Margarita Tarradell

Personal information
- Full name: Margarita Tarradell Asencio
- Nationality: Cuba
- Born: 30 November 1962 (age 63) Santiago de Cuba, Cuba
- Height: 1.54 m (5 ft 1⁄2 in)
- Weight: 60 kg (132 lb)

Sport
- Sport: Shooting
- Event(s): 10 m air pistol (AP40) 25 m pistol (SP)

Medal record
Women's shooting
Representing Cuba
Pan American Games
| Gold medal – first place | 1991 Havana | SP |
| Silver medal – second place | 1995 Mar del Plata | SP |
| Silver medal – second place | 2003 Santo Domingo | SP |
| Bronze medal – third place | 1999 Winnipeg | AP40 |

= Margarita Tarradell =

Cuban sports shooter (born 1962)

Margarita Tarradell Asencio (born November 30, 1962, in Santiago de Cuba) is a Cuban sport shooter. She has competed for Cuba in pistol shooting at three Olympics (1992, 2000, and 2004), and has produced an illustrious career tally of fifteen medals in a major international competition, a total of four (one gold, two silver, and one bronze) at the Pan American Games (1991 to 2003), a total of five (two gold and three silver) at the American Championships, and a total of six (four golds, one silver, and one bronze) at numerous meets of the ISSF World Cup series.

==Career==
Tarradell competed internationally for Cuba at the 1991 Pan American Games in Havana, where she became the champion in sport pistol shooting. The following year, she made her first Cuban team at the 1992 Summer Olympics in Barcelona, finishing thirty-first in the air pistol and twenty-fourth in the sport pistol with scores of 374 and 572 respectively.
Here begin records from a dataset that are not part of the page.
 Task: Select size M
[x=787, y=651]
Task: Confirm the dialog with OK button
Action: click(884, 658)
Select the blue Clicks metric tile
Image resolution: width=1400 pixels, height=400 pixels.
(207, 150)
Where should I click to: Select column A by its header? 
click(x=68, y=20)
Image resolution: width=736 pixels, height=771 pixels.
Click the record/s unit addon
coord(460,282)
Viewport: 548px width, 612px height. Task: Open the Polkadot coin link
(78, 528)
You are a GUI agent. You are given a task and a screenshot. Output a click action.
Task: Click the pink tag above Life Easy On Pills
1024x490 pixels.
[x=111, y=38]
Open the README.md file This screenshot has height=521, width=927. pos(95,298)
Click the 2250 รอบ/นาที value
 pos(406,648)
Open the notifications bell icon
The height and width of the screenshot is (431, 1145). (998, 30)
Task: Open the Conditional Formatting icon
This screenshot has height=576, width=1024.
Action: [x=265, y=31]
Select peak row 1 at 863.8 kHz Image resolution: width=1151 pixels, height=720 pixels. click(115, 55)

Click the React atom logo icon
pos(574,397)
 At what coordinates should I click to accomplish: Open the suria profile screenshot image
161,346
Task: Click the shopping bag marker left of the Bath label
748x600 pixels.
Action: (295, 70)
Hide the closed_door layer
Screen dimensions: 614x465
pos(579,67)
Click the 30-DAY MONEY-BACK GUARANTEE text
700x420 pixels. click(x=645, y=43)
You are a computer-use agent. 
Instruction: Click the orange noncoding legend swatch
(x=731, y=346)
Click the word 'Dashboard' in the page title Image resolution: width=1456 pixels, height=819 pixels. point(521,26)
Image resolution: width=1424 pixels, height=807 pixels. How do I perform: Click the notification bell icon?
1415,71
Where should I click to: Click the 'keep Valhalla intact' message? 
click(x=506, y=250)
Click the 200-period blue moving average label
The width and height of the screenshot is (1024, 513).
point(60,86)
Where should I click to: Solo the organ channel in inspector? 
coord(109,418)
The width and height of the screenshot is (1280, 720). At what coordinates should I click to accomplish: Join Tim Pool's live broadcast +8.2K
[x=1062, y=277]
Despite missing out her 1996 Olympic bid, Tarradell came back from an eight-year absence to compete for her second Games in Sydney 2000, following a bronze-medal triumph in air pistol shooting at the Pan American Games a year earlier. From there, she finished in a five-way tie with a number of prominent shooters, including eventual Olympic bronze medalist Lalita Yauhleuskaya, for eleventh place in the air pistol, shooting a substantial 381 out of a possible 400. Tarradell also competed in the sport pistol, where she fired a total of 575 points (283 in precision and 292 in the rapid fire) to obtain a twentieth position.

In 2003, Tarradell reached the peak of her career by securing the silver medal in sport pistol shooting at the Pan American Games in Santo Domingo, Dominican Republic. Briefly commanding her lead throughout the final, Tarradell held a tiebreaker with U.S. shooter Sandra Uptagrafft for the gold, until she lost in a shoot-off by just three-tenths of a point. In spite of her tough defeat, she was also awarded an Olympic quota place for Cuba on her third Games.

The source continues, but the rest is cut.